The extent of this practice is unknown despite requests to the Department of
Homeland Security from the Senate Subcommittee on the Constitution and
several nonprofit agencies.
The department also declined to send a representative to the hearing.
Subcommittee Chairman Russ Feingold, D-Wis., said Homeland Security had told
him that its "preferred" witness was unavailable Wednesday.
Feingold added that he'd submitted written questions about the seizures of
electronic data - and of some devices - to Homeland Security Secretary
Michael Chertoff in April. To date, Feingold said, he's gotten no reply.

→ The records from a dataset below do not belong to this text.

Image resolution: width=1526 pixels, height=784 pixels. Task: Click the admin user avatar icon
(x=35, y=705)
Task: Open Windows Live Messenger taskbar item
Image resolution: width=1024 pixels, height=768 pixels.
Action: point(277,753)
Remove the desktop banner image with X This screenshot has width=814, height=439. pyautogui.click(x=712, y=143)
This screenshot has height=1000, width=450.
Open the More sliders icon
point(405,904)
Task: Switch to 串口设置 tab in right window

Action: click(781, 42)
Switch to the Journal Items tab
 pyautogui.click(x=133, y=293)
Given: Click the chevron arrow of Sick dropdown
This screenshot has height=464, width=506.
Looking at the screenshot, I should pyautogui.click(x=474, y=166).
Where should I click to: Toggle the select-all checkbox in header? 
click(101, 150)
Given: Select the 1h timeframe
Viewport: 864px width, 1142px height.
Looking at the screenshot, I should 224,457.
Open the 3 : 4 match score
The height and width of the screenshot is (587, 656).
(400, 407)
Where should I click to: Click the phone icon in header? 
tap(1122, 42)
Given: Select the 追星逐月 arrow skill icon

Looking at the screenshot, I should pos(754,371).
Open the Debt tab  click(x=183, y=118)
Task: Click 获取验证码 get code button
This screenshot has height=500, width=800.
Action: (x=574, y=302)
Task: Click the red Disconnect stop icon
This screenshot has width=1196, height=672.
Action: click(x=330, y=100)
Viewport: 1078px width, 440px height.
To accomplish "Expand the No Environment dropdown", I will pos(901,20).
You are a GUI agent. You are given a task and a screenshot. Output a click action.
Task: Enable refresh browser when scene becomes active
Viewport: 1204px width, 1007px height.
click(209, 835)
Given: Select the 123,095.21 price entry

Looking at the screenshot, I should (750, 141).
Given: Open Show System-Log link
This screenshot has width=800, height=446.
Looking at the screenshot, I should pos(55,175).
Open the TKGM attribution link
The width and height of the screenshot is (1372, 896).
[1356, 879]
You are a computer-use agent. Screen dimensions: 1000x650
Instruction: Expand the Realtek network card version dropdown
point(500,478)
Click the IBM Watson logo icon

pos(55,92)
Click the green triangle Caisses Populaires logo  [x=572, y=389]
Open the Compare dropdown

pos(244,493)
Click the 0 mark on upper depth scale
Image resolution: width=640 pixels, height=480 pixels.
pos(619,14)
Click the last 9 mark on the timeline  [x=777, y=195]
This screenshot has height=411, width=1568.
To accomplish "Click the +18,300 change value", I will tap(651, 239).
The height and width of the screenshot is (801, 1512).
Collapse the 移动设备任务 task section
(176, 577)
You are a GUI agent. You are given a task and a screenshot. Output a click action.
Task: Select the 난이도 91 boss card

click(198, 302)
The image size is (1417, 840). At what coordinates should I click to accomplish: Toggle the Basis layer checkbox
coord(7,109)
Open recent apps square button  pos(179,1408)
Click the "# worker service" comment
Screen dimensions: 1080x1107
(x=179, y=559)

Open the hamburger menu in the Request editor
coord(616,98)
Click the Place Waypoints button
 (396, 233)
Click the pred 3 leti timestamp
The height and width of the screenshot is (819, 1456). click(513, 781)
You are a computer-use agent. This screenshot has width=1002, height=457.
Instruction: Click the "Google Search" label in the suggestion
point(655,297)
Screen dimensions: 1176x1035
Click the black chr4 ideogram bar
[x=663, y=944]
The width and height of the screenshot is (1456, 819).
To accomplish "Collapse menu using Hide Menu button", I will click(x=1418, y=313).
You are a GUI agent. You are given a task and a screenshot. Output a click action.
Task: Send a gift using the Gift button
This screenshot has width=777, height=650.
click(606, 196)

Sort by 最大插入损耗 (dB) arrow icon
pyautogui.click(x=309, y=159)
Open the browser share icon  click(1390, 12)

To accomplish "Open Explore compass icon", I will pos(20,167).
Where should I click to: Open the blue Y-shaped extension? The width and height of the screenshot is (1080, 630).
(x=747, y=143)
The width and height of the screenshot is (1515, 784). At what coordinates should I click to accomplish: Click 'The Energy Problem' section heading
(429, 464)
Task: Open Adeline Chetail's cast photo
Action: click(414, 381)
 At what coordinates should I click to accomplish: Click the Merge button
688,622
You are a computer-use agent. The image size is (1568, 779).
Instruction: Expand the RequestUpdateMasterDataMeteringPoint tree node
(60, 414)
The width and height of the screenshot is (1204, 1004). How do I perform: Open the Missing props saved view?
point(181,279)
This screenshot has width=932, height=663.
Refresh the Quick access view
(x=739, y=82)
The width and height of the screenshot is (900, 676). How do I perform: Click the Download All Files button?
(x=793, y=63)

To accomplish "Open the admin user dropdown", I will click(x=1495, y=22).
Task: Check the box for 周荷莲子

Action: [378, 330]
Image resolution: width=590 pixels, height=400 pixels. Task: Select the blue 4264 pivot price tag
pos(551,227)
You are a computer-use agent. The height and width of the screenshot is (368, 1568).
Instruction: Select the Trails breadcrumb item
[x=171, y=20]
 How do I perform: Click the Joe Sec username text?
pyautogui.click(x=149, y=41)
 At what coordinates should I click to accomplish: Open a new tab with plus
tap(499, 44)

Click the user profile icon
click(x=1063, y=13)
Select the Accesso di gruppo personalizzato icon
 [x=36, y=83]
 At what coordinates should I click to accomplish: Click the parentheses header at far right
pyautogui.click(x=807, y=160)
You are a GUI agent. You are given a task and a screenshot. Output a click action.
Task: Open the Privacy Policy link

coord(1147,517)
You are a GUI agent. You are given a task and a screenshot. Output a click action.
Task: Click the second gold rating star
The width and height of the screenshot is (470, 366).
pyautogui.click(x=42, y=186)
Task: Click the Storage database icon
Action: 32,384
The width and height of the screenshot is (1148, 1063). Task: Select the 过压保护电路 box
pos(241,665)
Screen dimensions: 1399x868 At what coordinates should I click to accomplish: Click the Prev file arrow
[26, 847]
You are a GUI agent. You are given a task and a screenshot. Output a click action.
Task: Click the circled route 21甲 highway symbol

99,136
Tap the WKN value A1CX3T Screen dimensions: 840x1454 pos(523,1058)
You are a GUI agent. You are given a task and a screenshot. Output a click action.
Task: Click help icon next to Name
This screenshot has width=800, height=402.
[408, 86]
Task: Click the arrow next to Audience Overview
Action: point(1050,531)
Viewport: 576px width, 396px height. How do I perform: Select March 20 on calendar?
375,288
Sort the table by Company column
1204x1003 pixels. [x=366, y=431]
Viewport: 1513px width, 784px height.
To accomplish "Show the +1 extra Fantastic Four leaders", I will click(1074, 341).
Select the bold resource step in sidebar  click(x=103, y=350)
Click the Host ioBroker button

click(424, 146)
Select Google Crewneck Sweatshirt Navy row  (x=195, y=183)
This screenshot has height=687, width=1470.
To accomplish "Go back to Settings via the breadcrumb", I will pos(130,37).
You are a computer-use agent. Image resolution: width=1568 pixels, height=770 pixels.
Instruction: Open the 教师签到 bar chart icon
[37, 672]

Chertoff's department provided a written statement that said it wasn't its
intention to infringe on Americans' privacy but to protect the country from
terrorists and criminals, whose electronic devices can reveal incriminating
materials.
During border searches of laptops, according to the statement, the
department's Customs and Border Protection officers have found "jihadist
material, information about cyanide and nuclear material, video clips of
improvised explosive devices being exploded, pictures of various high-level
al Qaida officials and other material associated with people seeking to do
harm to U.S. and its citizens."
Jayson Ahern, the deputy commissioner of Customs and Border Protection,
signed the statement.
Some witnesses noted that the 9th U.S. Circuit Court of Appeals in San
Francisco had ruled in a recent child-pornography case that federal agents
could seize a laptop computer at the border without reasonable suspicion
that its owner was engaged in unlawful activities.
However, several witnesses said that the ruling, by the most liberal of U.S.
appeals courts, didn't end their concerns about Homeland Security's refusal
to explain the standards for its searches, how it protects privacy, how the
seized material is used and who can see or use it.
Three nonprofits - the Electronic Frontier Foundation, the Asian Law Caucus
and the Association of Corporate Travel Executives - filed a Freedom of
Information Act request last year seeking Homeland Security's answers to
those questions. They've gotten none thus far.
They and other groups consider seizures made without probable cause to be an
invasion of privacy that leaves the door open to ethnic and racial
profiling.
Farhana Khera, the president of Muslim Advocates, a San Francisco nonprofit,
said they'd received complaints from Muslim, Arab and South Asian Americans.
She said they also had been questioned about their political, religious and
personal views.
Retaining confidential computer files also worries business travelers and
companies, said Susan Gurley, the executive director of the Association of
Corporate Travel Executives, an international group based in Alexandria,
Va..
Her organization surveyed its 2,500 members in February, Gurley said. Of 100
respondents, seven said border agents had seized their laptops or their
files. Four out of five, she said, were unaware that border agents could
seize their electronic data and devices.